In her announcement, Stanford Taylor said she promised Evers she would commit to completing the final 2.5 years of his term as state superintendent, which he left following his election as guv.

Stanford Taylor said she made the announcement now to give those interested in running the state’s chief education agency sufficient time to organize their campaigns.

“Every child in this state deserves the chance, the opportunity, and the supports to become a success,” Stanford Taylor said. “This will only happen if we — educators, the governor, legislators, parents, and community members — work together to make sure every student has what they need to learn when they need it.”

Her decision not to run creates the first open DPI race since 2009. Evers, then the agency’s deputy superintendent, won the race that year to succeed two-term incumbent Libby Burmaster, who opted not to seek reelection.

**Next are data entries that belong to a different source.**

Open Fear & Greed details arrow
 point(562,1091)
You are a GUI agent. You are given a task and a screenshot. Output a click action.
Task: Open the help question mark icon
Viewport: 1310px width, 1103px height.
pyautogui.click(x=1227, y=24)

Stanford Taylor, 62, plans to retire after her term is up in 2021, an agency spokesman said.

Prior to her appointment, she had served as assistant state superintendent for the Division of Learning Support. Stanford Taylor, who first joined DPI in 2001, was the first female African American to serve as an assistant state superintendent.

Evers praised Stanford Taylor as “a dedicated and thoughtful leader committed to ensuring that every kid has the opportunity to succeed.” He added she will be “an invaluable partner in helping to guide our next steps with an eye towards equity and inclusion” through the remainder of her term.